The service composition problem becomes more complex when the use of workflows involves many layers of services. In this scenario, at each level an agent is responsible for managing its workflow. It can possibly subdivide its complex task into sub-tasks and set up a negotiation process with some agents responsible for the execution of simpler Web services. From the perspective of this example, two main abstract roles can be distinguished: the Service Manager and the Workflow Manager. In a typical peer-to-peer architecture, each agent can play different roles at different times. Each Service Manager is associated to one or more Web services and is responsible for the interaction with them. The Workflow Manager has the goal of supporting its user in the process of building a workflow, composing external Web services and monitoring their execution. The Workflow Manager assumes the role of the delegate agent in a delegation protocol.
However, the dynamic composition of services provided by many different sources can be a cumbersome task. Therefore, the aid of software tools is critical for building composite Web services. Efforts for realizing automated or semi-automated workflow composition have been conducted in different branches of artificial intelligence, including planning and theorem proving. Those efforts generally assume that the description of each Web service includes its preconditions and postconditions. Thus, it is theoretically possible to compose a number of services, in such a way to satisfy the final user's own constraints and goals. Being the service descriptions public, this process of dynamic composition of services can also be automated, even without a precise preconfigured workflow. Preconditions play the role of local constraints for the planning process.
It's easy to see that the problem of service composition in dynamic and open environments is quite complex. However, matching explicit preconditions and effects may represent only a part of the problem. Particular attention has also to be devolved to the management of delegation chains and underlying trust relations, which often remain implicit. In fact, apart from the formal correspondence of preconditions and effects with final requirements, it is important to acknowledge the aspects of security and trust.

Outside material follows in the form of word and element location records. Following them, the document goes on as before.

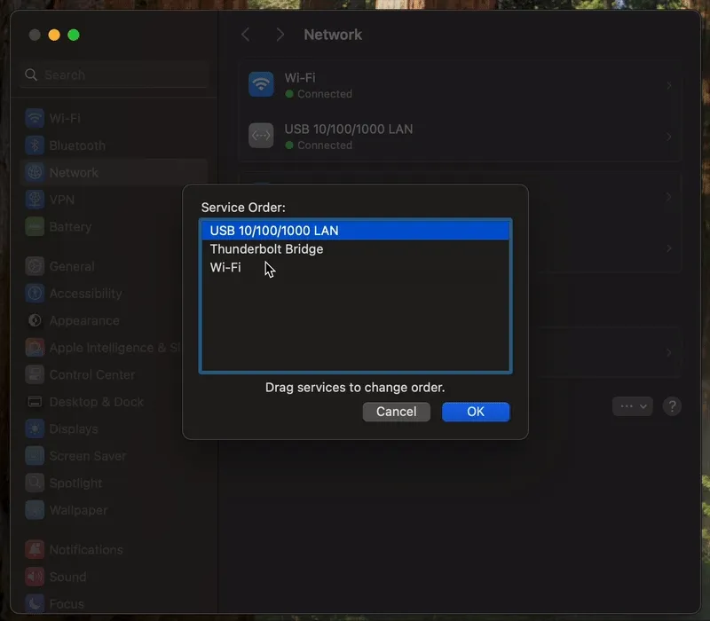This screenshot has width=710, height=621.
Task: Click the Battery icon in the sidebar
Action: [34, 226]
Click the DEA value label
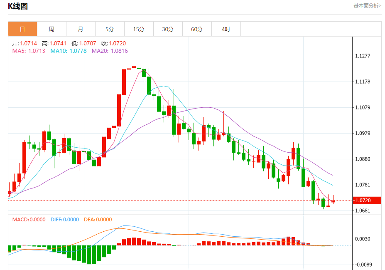 98,220
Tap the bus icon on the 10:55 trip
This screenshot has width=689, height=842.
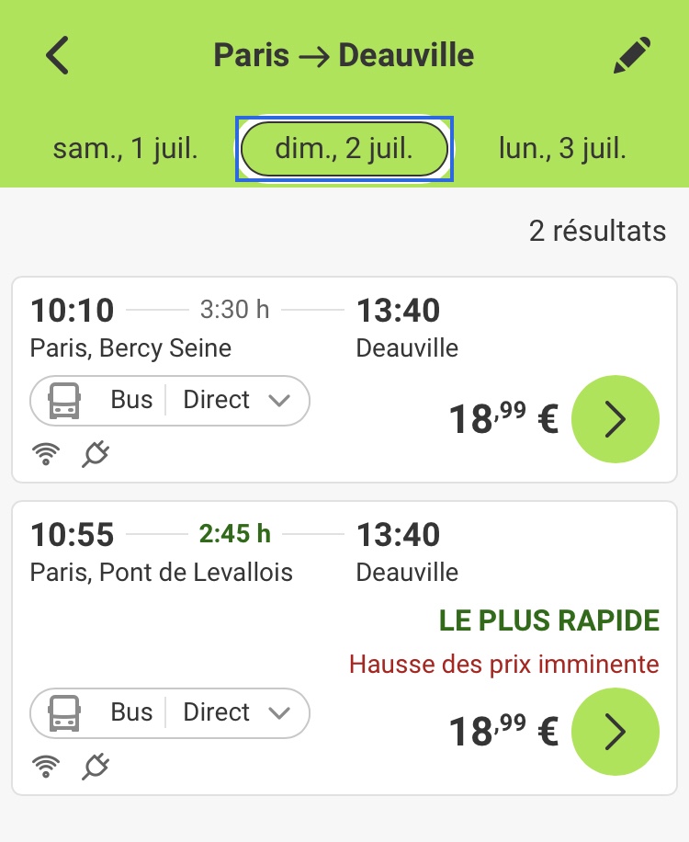pyautogui.click(x=63, y=713)
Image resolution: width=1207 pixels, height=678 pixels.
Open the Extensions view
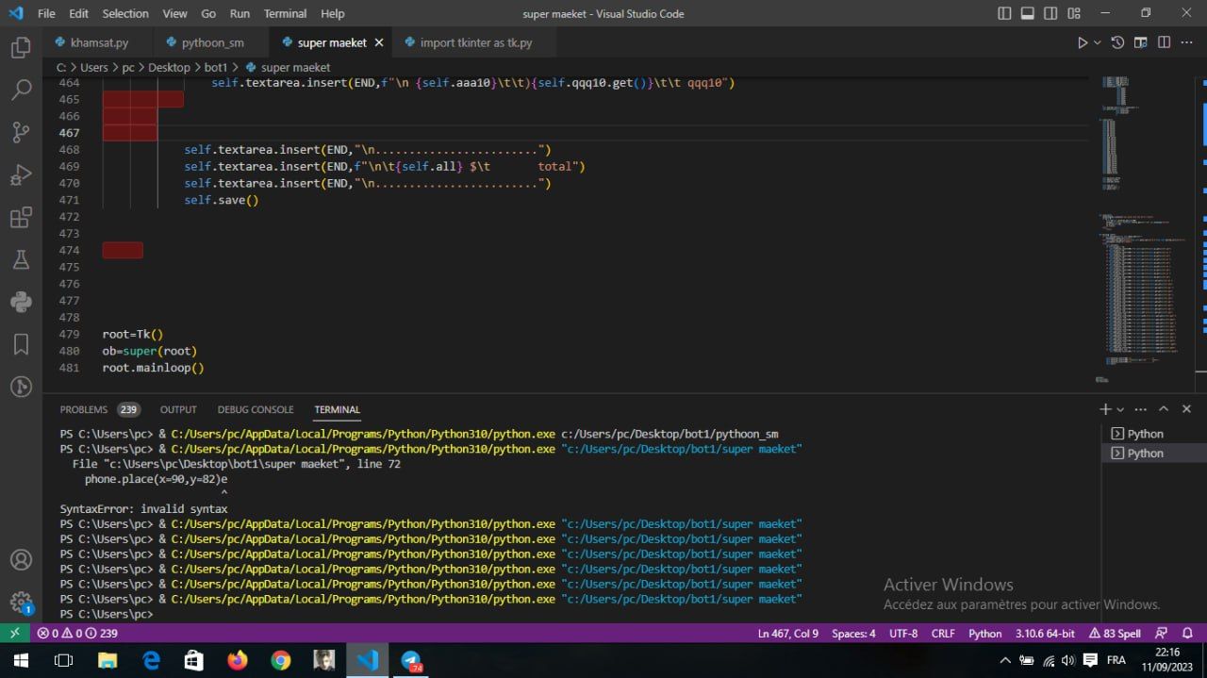click(x=21, y=218)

In the end, the delegation of tasks and goals cannot come into effect unless it is associated with a corresponding delegation of privileges, for accessing needed resources and completing assigned tasks.
This chapter describes the advantages and issues related to the use of delegation in the composition of Web services. The “Background” section starts with a brief description of protocols for REST-style and SOAP-style Web services. Though they provide mechanisms for service composition, some analysis is always required for determining trust relations, which need to be at the basis of delegation decisions. For managers and system administrators, it is important to delegate tasks and goals to trusted partners, evaluating risks and gains of each decision. Socio-cognitive models of trust can be used to better evaluate and construct such relations.
The following section deals with “Delegation Models and Systems”. It describes the main models of integration of security policies and mechanisms defined in different domains, including Role Based Access Control, Trust Management and Federated Identity. Then some major systems based on delegation of access rights are discussed. A case study is presented in greater detail, regarding the development of a delegation library for Web services.